Come ricordato dal relatore Baldini, entrambi i disegni di legge si soffermano “sulla necessità di garantire la net neutrality, definendola come il principio secondo cui una rete a banda larga debba essere ‘priva di restrizioni arbitrarie sui dispositivi connessi e sul modo in cui essi operano all’interno della rete internet’” e rilevano la necessità di prevenire o regolamentare “i fenomeni di network management, ossia l’insieme di quelle pratiche che comportano l’utilizzo del traffico internet per varie finalità, privilegiando determinate comunicazioni elettroniche a discapito di altre”.

“Entrambe le proposte legislative” – ha spiegato il sen. Baldini nella propria relazione – “individuano nella salvaguardia del principio di neutralità della rete il presupposto indispensabile per la diffusione e lo sviluppo delle più avanzate tecnologie della conoscenza e dell’informazione, finalità che il disegno di legge n. 1710 punta a perseguire anche attraverso la promozione del software aperto.

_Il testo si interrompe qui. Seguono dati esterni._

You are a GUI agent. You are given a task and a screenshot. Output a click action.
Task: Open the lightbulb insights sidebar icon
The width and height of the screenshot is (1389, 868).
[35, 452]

Il recentissimo disegno di legge presentato dal sen. Butti, inoltre, prevede che “entro dieci mesi dalla data di entrata in vigore della presente legge [data, allo stato, impossibile da prevedere ma non certo vicina, ndr] il ministro dello sviluppo economico, tenendo anche conto dei piani di investimento degli operatori privati, adotta con proprio decreto, d’intesa con le regioni e con le province autonome di Trento e di Bolzano, nel rispetto delle norme nazionali e comunitarie, un programma triennale per lo sviluppo e la diffusione sul territorio della connettività a banda largae che “il programma… realizza la finalità di cui al comma medesimo attraverso la rimozione delle carenze infrastrutturali del Paese e la realizzazione di un più efficace coordinamento fra interventi dei privati e contributo pubblico”.

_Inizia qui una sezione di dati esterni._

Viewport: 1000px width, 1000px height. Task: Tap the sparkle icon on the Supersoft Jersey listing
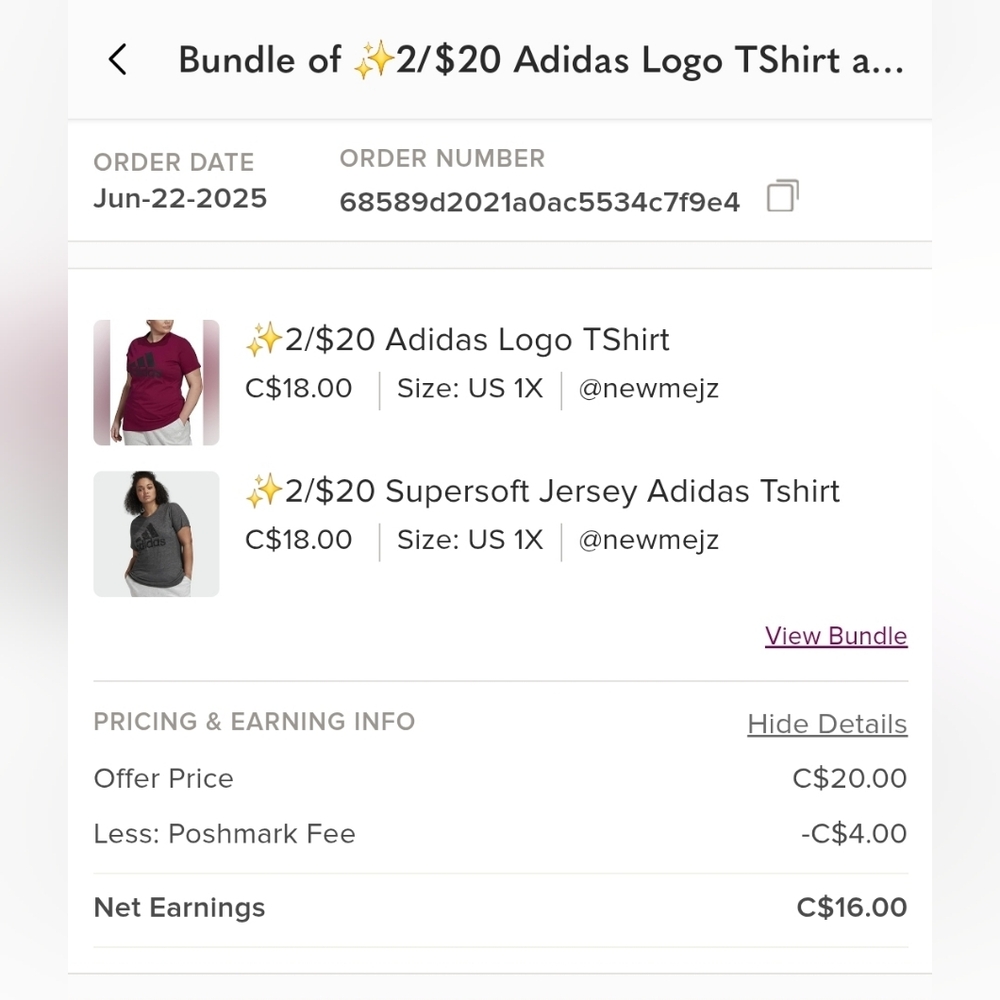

“Agli oneri derivanti dall’attuazione” del disegno di legge si dovrebbe provvedere – stando a quanto previsto all’art. 7 – con un contributo di 50 milioni di euro all’anno per i successivi tre “mediante corrispondente riduzione dello stanziamento del fondo speciale di parte corrente iscritto, ai fini del bilancio triennale 2011-2013, nell’ambito del programma «Fondi di riserva e speciali» della missione «Fondi da ripartire» dello stato di previsione del Ministero dell’Economia e delle finanze per l’anno 2011, allo scopo parzialmente utilizzando l’accantonamento relativo al Ministero dello Sviluppo economico”.

Centocinquanta milioni di euro in tre anni son decisamente pochini per sperare di colmare il digital divide italiano e, a parte questo, se si pensa che il disegno di legge Vita-Vimercati è stato presentato al Senato nel luglio del 2009 e ci son voluti quasi due anni perché ne venisse avviato l’esame con una seduta di venti minuti, riesce difficile credere che il Parlamento abbia davvero intenzione di occuparsi di net neutrality e diffusione della banda larga nel Paese.